While we’re living in a market that is seemingly awash in liquidity, these resources are being concentrated across a small group of firms and themes. Friends and colleagues from the early days of “emerging managers” have written about the challenges facing seed stage investing today (see here and here), where I’d argue that most of the fear is centered around opportunities in what I’d characterize as the most heavily trafficked areas of venture (read: anything touching the realm of AI from foundation models to related infrastructure to applications disrupting the ways we work). Is there too much money flowing into these spaces to the detriment of other valuable parts of the startup ecosystem? I don’t know, and honestly I don’t care. If it is, we’ll find out soon enough and capital flows will rebalance themselves, albeit with a lag due to the timelines of business development and fund structures. That said, each investor needs to make the case that their pursuit is worth backing, and that the opportunities for value creation are differentiated, exciting and large.

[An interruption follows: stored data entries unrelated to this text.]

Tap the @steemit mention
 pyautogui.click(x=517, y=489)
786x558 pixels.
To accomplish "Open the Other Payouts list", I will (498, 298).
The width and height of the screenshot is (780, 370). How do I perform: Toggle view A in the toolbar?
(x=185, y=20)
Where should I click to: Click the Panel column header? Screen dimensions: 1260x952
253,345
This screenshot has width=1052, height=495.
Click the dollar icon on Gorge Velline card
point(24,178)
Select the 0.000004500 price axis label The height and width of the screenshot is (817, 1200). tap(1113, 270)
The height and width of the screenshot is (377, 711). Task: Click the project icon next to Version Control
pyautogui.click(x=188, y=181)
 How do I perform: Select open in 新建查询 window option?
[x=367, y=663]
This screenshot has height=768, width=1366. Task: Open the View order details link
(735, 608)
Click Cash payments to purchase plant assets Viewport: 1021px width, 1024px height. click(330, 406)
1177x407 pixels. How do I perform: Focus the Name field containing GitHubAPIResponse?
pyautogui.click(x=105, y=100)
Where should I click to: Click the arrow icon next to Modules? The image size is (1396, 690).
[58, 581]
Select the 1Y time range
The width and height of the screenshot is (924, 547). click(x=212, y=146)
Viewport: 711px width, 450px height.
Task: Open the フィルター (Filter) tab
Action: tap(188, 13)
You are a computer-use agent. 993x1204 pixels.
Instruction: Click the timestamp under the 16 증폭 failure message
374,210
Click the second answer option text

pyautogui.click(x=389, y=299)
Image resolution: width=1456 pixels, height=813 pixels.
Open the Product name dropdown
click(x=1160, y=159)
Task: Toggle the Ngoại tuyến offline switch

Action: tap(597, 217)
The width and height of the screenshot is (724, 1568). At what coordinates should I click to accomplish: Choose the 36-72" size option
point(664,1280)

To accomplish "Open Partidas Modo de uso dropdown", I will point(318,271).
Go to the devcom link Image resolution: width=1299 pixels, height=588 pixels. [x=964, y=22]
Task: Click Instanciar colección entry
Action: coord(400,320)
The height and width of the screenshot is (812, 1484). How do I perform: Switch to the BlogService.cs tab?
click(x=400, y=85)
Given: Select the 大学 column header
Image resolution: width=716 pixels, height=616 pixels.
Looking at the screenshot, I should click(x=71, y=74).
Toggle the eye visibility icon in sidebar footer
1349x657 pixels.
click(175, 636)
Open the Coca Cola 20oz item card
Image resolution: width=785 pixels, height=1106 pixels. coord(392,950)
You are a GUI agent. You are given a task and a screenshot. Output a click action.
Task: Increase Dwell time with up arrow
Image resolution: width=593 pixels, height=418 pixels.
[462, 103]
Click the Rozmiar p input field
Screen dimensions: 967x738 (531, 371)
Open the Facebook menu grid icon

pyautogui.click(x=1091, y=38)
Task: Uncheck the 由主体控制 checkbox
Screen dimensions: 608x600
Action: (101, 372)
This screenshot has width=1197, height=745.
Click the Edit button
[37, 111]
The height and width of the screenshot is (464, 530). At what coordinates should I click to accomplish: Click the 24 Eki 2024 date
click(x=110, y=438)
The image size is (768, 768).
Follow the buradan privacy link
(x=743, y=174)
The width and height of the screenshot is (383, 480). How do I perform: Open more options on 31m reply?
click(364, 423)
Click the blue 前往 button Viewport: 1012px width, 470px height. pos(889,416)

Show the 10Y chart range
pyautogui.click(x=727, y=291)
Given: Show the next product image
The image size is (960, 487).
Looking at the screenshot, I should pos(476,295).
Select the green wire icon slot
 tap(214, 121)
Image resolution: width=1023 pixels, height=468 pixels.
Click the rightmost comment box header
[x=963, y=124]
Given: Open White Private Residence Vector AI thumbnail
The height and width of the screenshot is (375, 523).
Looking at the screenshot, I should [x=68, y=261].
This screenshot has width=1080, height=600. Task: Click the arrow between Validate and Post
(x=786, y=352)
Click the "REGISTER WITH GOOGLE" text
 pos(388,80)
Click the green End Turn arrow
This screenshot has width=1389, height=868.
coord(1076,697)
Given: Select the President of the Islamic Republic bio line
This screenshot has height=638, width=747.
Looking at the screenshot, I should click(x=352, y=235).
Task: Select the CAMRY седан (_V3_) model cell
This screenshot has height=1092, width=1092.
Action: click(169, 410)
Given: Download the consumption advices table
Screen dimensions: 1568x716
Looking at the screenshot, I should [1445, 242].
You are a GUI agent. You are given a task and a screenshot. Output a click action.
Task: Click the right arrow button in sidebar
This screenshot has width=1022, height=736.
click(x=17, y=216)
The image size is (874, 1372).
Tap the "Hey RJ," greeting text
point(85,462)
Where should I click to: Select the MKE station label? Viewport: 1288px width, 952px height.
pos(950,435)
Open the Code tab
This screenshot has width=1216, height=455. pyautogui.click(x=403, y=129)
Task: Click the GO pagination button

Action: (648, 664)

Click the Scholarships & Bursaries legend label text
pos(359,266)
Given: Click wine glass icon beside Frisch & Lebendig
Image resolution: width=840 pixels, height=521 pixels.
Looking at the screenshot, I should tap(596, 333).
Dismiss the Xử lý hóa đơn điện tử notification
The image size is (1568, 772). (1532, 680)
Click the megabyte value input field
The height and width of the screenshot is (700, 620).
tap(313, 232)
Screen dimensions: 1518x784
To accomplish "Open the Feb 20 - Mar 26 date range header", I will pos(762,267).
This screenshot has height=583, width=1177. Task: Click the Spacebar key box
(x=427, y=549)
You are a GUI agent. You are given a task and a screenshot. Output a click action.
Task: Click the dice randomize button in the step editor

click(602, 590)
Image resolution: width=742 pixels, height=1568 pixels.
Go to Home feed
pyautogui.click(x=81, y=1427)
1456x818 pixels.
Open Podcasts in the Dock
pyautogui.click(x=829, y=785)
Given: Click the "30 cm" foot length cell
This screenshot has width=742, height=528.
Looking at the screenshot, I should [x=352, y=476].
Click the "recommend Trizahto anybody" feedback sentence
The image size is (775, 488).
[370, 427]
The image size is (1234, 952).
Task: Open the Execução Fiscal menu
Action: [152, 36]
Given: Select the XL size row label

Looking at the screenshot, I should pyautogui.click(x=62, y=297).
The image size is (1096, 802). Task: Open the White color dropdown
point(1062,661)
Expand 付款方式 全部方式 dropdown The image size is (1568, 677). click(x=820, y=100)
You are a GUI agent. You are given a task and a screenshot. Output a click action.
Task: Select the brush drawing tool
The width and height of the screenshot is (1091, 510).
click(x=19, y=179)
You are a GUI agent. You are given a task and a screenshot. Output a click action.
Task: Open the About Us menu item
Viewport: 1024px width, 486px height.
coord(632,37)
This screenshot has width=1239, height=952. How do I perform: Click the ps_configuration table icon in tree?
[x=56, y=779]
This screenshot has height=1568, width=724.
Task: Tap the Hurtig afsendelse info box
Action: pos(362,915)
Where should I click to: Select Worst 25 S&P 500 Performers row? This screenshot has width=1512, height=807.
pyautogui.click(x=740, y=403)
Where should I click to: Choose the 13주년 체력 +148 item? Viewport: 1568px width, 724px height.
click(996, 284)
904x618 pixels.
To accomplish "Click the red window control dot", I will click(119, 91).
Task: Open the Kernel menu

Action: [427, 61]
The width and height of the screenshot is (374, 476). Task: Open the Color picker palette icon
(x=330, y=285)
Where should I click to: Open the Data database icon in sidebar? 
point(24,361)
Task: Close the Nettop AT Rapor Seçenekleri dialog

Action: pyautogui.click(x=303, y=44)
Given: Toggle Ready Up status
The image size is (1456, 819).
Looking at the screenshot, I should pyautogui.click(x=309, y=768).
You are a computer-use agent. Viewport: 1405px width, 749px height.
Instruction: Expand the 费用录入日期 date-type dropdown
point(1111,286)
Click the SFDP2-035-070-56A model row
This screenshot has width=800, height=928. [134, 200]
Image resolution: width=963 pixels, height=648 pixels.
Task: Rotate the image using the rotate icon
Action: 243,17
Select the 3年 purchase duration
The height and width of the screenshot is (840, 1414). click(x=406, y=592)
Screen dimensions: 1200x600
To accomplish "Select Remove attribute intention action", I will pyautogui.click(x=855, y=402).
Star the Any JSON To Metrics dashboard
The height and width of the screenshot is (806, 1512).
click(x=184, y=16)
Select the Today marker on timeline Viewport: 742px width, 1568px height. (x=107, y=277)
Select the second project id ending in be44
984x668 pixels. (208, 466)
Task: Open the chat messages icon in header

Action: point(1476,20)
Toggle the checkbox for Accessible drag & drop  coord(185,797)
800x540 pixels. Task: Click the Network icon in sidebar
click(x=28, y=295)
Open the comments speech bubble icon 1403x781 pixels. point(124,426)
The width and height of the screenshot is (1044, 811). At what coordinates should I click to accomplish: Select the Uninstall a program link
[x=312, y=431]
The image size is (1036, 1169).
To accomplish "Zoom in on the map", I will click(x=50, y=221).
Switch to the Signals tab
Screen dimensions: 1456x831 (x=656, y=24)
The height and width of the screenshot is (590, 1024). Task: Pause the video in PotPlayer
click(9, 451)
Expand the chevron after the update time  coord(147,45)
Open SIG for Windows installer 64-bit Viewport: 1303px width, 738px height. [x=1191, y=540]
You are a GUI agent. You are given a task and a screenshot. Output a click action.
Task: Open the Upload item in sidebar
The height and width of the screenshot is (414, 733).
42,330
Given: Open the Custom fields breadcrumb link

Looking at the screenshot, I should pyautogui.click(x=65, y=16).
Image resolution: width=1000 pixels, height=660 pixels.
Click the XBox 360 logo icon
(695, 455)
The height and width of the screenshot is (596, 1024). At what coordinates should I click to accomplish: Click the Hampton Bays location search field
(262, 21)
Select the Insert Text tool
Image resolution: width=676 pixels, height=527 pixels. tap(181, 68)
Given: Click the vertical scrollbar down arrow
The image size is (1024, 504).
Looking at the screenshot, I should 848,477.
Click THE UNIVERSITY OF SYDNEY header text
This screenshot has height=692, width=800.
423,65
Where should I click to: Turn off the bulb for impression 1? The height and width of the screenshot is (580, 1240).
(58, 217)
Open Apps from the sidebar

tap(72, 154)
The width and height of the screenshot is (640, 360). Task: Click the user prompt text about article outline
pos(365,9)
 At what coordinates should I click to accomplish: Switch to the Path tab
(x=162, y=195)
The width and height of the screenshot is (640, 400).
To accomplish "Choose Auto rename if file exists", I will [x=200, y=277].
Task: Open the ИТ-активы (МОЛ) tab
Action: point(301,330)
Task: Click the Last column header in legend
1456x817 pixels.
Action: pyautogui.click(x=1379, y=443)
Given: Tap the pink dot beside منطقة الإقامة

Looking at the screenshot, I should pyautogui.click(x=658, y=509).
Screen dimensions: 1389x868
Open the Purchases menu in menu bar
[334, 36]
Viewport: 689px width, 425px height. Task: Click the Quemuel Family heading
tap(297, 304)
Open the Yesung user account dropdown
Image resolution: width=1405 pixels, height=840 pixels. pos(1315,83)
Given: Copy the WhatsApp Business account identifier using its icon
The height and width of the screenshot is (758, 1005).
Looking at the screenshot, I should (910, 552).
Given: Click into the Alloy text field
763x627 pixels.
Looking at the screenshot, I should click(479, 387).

It is my belief that GCV meets these criteria, and a select, sophisticated group of partners seem to agree: I am proud to say that we have raised $100m in capital commitments for our first early-stage fund, with 10% of the capital coming from me. The rational question some have asked is: are you crazy? You’ve played a really hard game, won it, and are now going back in to play some more? And at a really challenging time in the seed stage venture market? Well, yes and yes. If you’ve worked with me before (or lived with me for almost 40 years like my wife), you are well aware that once I get an idea in my head, roll it around a bit, test and and validate it, I am almost powerless to stop from pursuing it. It was the power and the promise of big data in 2009. Today it is the excitement and potential I feel around the centricity of fandom: how new businesses can be built to bring exciting, engaging IP to fans 24x7x365 on a global basis; how established businesses can leverage new technologies to deliver more valuable and sticky products to their customers; how organizations can best leverage data to understand their customers and fans and deliver them the opportunities and experiences that best fit their interests; and how new models of distribution are reaching fans wherever they are, across geographies, times of day and devices. And the list goes on.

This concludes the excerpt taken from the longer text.